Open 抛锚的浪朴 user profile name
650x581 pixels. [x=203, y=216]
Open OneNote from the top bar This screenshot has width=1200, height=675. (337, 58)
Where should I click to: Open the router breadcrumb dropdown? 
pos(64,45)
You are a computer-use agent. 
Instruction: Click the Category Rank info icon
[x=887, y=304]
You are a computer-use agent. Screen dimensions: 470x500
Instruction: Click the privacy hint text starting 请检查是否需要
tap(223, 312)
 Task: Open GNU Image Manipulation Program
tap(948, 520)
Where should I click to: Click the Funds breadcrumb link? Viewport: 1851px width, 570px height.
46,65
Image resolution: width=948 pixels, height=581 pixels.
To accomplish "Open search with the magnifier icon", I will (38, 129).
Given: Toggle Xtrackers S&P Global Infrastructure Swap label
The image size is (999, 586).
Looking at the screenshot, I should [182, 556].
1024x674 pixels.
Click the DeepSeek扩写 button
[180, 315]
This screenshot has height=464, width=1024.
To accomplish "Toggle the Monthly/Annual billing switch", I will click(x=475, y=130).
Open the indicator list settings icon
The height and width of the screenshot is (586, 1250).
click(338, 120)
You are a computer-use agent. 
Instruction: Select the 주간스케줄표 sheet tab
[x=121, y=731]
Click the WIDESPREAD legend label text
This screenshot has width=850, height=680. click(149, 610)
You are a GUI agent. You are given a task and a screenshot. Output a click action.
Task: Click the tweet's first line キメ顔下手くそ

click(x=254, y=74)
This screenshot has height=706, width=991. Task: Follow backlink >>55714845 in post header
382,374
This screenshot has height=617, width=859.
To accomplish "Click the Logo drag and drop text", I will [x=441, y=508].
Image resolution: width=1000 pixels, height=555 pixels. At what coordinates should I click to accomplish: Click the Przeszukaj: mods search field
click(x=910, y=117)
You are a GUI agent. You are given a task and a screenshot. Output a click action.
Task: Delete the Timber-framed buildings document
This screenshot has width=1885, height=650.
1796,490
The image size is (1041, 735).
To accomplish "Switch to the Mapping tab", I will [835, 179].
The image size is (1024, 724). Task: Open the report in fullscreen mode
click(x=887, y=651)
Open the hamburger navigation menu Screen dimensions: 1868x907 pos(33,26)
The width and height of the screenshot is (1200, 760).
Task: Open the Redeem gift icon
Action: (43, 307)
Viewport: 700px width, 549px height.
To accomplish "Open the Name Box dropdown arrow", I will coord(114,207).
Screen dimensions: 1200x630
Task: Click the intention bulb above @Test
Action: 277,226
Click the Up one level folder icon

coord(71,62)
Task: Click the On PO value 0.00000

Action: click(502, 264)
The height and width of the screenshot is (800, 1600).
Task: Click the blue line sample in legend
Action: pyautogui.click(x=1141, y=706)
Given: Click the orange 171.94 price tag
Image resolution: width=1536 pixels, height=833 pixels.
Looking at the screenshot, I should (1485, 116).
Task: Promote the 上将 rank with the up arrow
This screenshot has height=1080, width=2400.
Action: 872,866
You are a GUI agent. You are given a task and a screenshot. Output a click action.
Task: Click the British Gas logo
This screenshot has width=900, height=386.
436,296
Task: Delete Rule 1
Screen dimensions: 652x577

*INSTRUCTIONS TO FOLLOW*. Exactly as written, repeat the lines from the start of the listing through the line containing "1024x674 pixels.", both included.

*FINISHED EXERCISE*.
Open 抛锚的浪朴 user profile name
650x581 pixels. [x=203, y=216]
Open OneNote from the top bar This screenshot has width=1200, height=675. (337, 58)
Where should I click to: Open the router breadcrumb dropdown? 
pos(64,45)
You are a computer-use agent. 
Instruction: Click the Category Rank info icon
[x=887, y=304]
You are a computer-use agent. Screen dimensions: 470x500
Instruction: Click the privacy hint text starting 请检查是否需要
tap(223, 312)
 Task: Open GNU Image Manipulation Program
tap(948, 520)
Where should I click to: Click the Funds breadcrumb link? Viewport: 1851px width, 570px height.
46,65
Image resolution: width=948 pixels, height=581 pixels.
To accomplish "Open search with the magnifier icon", I will (38, 129).
Given: Toggle Xtrackers S&P Global Infrastructure Swap label
The image size is (999, 586).
Looking at the screenshot, I should [182, 556].
1024x674 pixels.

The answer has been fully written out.